■ WORKING DATA:
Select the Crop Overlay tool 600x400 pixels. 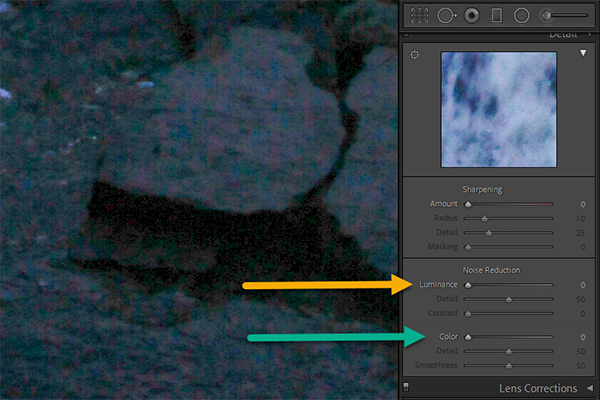pyautogui.click(x=420, y=15)
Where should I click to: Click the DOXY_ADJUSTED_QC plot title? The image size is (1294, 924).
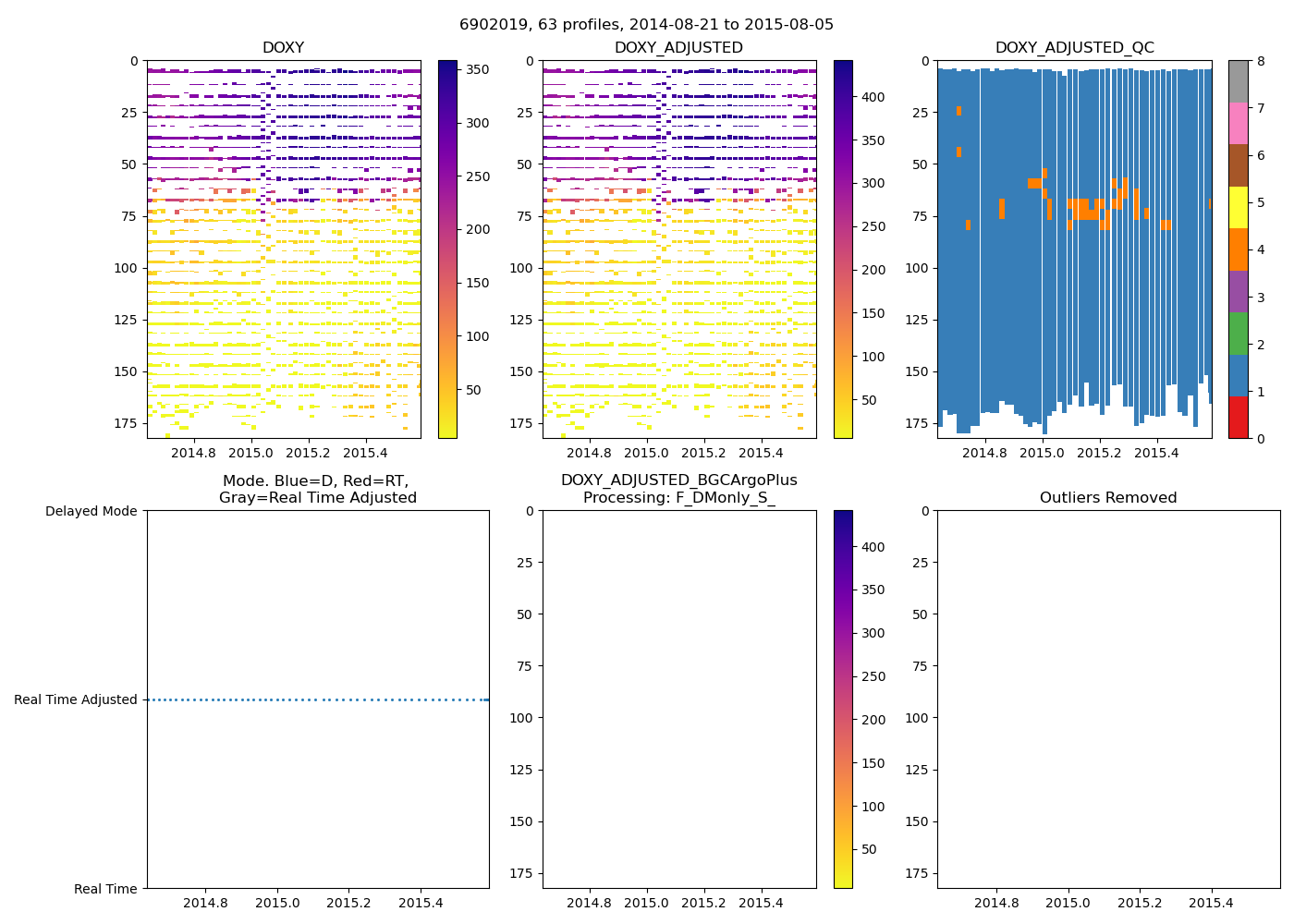1074,48

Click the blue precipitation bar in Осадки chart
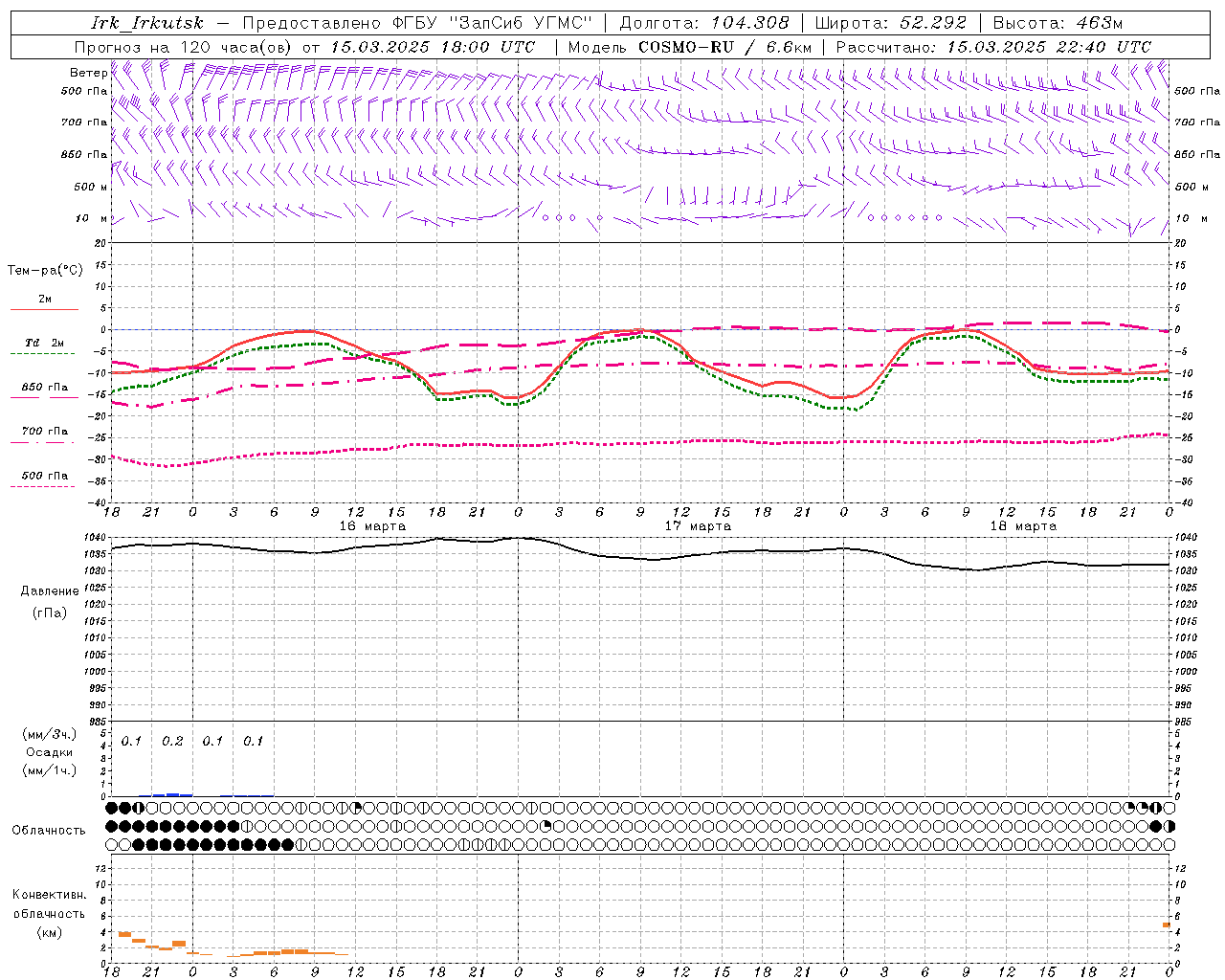pos(172,794)
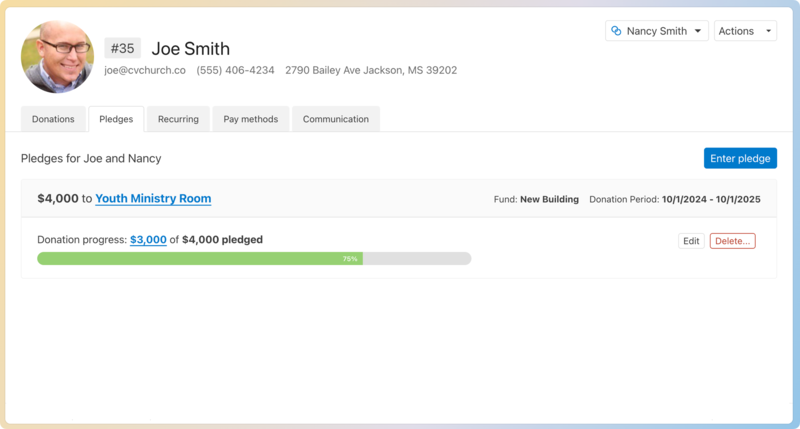Click the linked-spouse chain icon

pyautogui.click(x=616, y=31)
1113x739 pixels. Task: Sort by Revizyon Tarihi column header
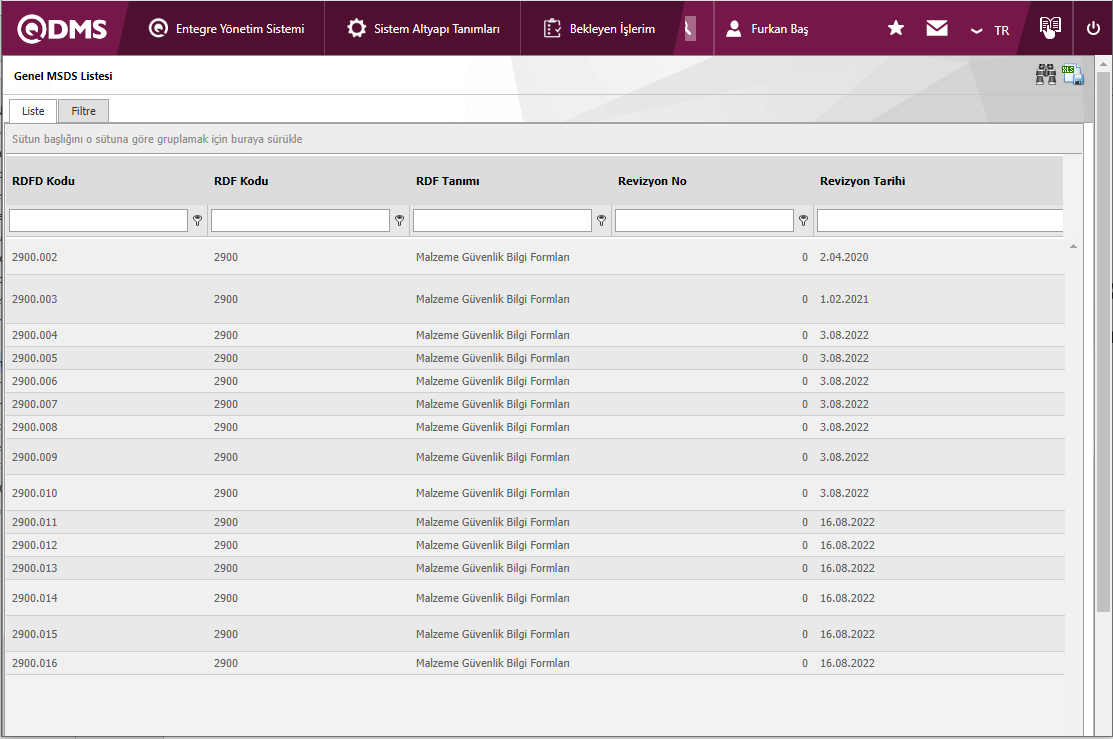point(862,181)
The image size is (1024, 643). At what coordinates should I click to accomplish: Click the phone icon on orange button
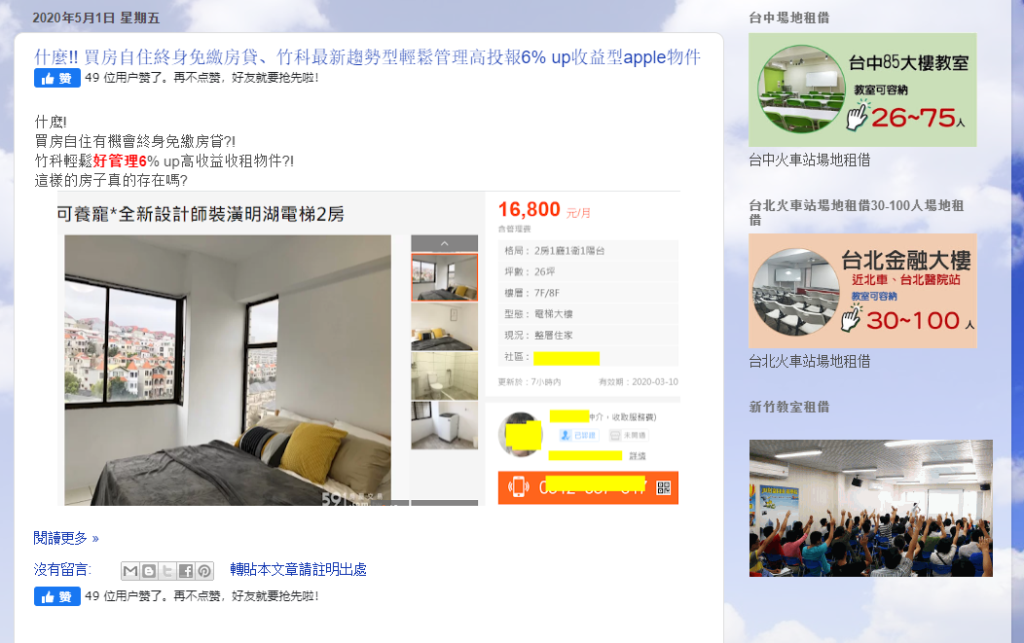519,487
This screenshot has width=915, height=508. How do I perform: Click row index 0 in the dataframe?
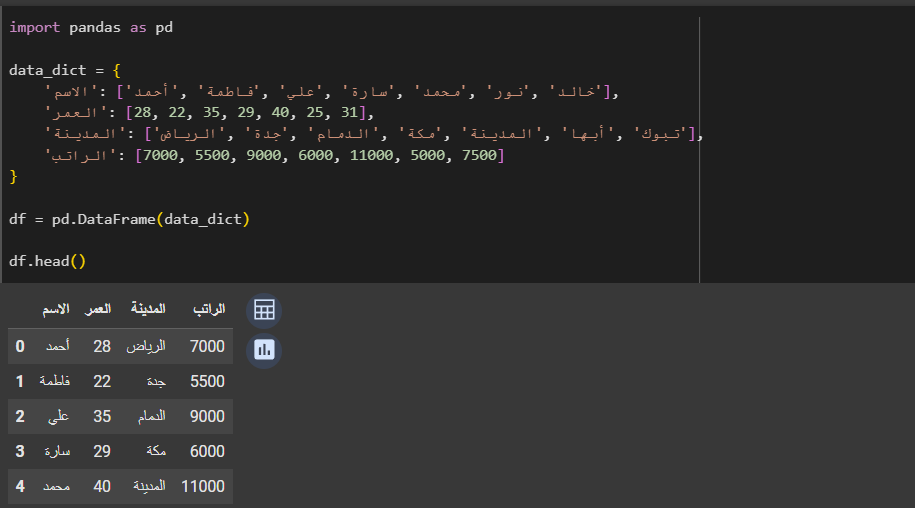point(20,346)
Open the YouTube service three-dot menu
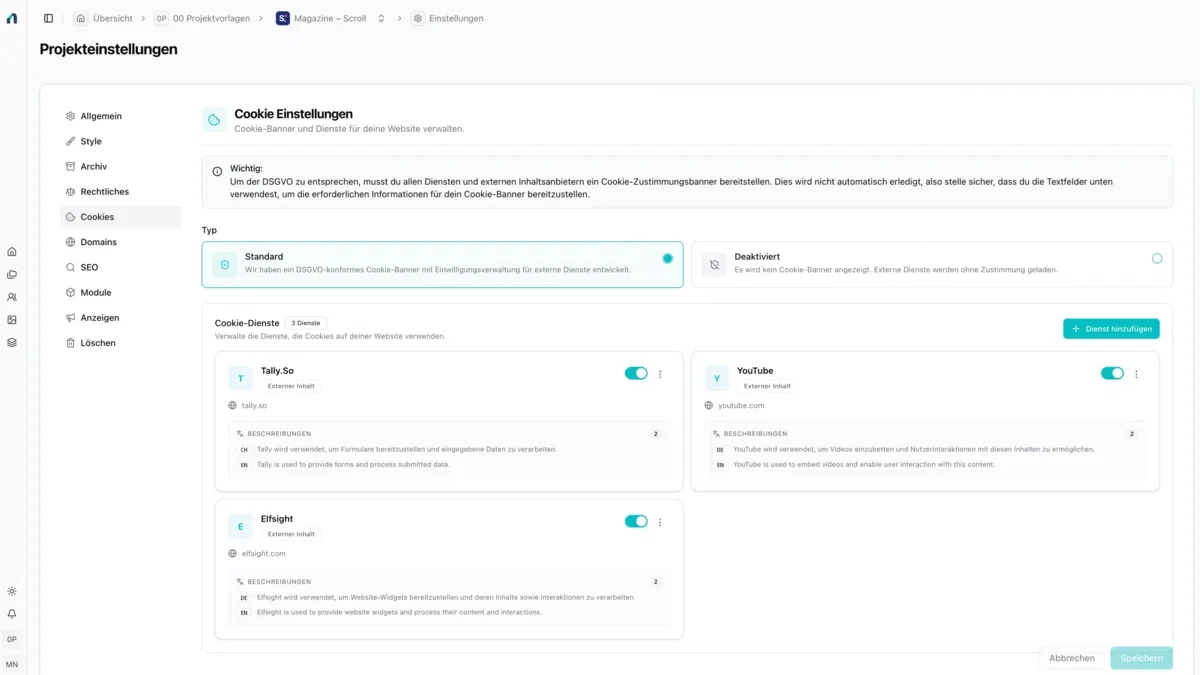 [1136, 374]
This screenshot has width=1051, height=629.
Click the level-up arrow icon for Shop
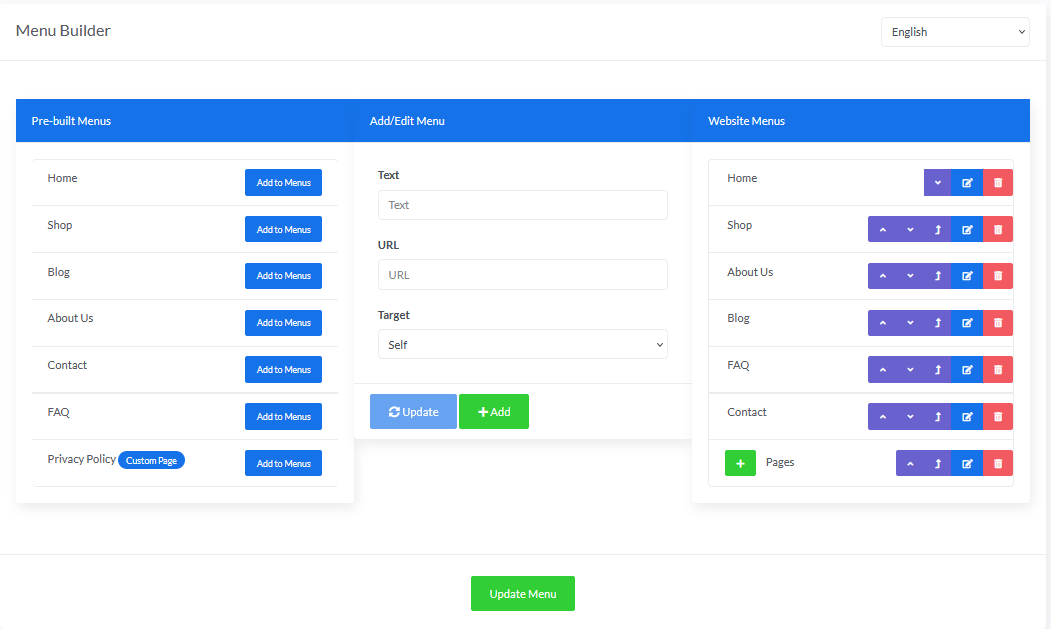(x=937, y=230)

■ REQUIREMENT: How many lines of the data above contain the word "size"? Reply with the number alone.

■ WRITTEN SOLUTION: 2